Membangun lembaga Hisbah.
Hisbah
adalah kantor atau lembaga yang berfungsi untuk mengontrol pasar dan moral
(adab) secara umum.[18]
Dalam implementasinya, lembaga al-hisbah memiliki empat rukun, yaitu:
- Muhtasib (Pengelola al-hisbah).
Muhtasib adalah orang
yang menjalankan tugas-tugas al-hisbah. Pengelola ini harus memenuhi persyaratan
seperti: muslim, mukallaf, merdeka, mendapat rekomendasi dari pemerintah
setempat, mampu, dan berilmu.
- Muhtasab `alaih, yaitu orang atau pihak yang melakukan perbuatan-perbuatan atau meninggalkan jenis-jenis perbuatan tertentu yang wajib atau boleh dikenakan tindakan al-hisbah. Dalam melaksanakan tugasnya, seorang muhtasib tidak boleh pilih kasih dalam menindak dan mengenakan al-hisbah atas mereka.

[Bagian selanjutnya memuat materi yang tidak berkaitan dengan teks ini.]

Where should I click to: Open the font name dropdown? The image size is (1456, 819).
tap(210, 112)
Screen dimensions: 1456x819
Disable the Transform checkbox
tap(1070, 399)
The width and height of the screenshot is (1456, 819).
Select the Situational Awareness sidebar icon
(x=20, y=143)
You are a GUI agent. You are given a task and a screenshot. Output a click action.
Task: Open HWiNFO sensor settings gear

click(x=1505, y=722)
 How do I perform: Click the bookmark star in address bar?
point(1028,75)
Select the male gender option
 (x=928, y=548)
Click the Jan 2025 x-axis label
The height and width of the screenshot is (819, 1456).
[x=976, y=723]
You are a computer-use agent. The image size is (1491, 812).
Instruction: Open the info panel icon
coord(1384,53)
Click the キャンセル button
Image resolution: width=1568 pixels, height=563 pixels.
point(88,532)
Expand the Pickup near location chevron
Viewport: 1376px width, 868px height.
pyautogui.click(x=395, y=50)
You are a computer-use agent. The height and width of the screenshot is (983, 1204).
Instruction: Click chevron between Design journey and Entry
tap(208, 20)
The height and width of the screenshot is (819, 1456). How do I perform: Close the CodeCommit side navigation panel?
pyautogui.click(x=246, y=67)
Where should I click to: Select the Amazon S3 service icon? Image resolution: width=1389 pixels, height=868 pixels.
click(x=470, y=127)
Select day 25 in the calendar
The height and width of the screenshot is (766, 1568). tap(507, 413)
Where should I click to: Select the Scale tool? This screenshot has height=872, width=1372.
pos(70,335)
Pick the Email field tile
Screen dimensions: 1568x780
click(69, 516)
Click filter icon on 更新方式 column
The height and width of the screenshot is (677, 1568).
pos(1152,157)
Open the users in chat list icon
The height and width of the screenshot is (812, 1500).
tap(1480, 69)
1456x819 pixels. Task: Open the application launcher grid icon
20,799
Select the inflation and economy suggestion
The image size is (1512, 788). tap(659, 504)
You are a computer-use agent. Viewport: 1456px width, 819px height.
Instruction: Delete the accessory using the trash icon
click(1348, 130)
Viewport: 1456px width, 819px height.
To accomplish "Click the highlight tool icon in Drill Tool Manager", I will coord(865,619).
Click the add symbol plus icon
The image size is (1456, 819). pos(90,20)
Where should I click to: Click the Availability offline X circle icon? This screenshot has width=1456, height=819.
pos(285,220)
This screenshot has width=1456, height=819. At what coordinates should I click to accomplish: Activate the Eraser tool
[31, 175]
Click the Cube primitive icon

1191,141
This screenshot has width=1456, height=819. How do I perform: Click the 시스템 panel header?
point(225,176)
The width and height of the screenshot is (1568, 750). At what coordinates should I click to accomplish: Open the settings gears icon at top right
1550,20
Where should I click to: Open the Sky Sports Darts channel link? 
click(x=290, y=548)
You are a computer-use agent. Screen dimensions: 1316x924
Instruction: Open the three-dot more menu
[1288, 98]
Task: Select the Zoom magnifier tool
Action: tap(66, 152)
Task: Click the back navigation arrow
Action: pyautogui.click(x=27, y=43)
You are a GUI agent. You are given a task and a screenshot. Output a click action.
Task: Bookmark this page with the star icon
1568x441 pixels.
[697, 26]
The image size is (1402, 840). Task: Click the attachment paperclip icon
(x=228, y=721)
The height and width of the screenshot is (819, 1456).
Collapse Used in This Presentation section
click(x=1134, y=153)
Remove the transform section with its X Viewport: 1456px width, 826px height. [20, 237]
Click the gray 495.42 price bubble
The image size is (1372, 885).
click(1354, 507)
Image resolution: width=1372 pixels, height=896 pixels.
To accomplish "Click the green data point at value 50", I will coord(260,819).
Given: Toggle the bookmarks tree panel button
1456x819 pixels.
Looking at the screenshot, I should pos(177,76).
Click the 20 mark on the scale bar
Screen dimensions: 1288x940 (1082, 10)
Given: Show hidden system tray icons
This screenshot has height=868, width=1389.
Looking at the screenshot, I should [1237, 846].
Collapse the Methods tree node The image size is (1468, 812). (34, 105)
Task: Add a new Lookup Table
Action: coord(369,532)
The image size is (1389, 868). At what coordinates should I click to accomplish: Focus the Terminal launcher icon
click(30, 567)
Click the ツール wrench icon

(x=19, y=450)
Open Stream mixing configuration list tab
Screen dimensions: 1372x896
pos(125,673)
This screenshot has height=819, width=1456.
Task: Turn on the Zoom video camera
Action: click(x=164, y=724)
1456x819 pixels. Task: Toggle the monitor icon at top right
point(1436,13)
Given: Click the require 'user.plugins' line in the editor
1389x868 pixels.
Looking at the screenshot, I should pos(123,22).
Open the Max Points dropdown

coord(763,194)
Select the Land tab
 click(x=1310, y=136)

- Mushatab fîh, yaitu obyek al-hisbah yang meliputi berbagai macam perbuatan, baik yang bersifat positif maupun negatif. Pelanggaran yang dilakukan oleh muhtasab fîh ini harus memenuhi persyaratan sebagai berikut:
a.
Kemungkaran tersebut harus nyata, lahir
dan diketahui.
b.
Kemungkaran tersebut sedang berlaku.
c.
Kemungkaran tersebut disepakati oleh
konsensus ulama fiqih.
- Nafs al-ihtisâb, yaitu cara atau tindakan al-hisbah.
Tujuan
dari tindakan al-hisbah adalah penghapusan segala tindakan kemungkaran
sekaligus menggantinya dengan kebajikan dan kemaslahatan sehingga tercipta rasa
aman dan tentram serta keadilan dalam komunitas masyarakat.[19]
Adapun
segmen kegiatan al-hisbah terhadap kontrol ekonomi itu di antaranya
adalah:
- Membuat ketentuan hukum yang jelas agar tidak terjadi penyelewengan dalam pemanfaatan sumber daya yang dimiliki.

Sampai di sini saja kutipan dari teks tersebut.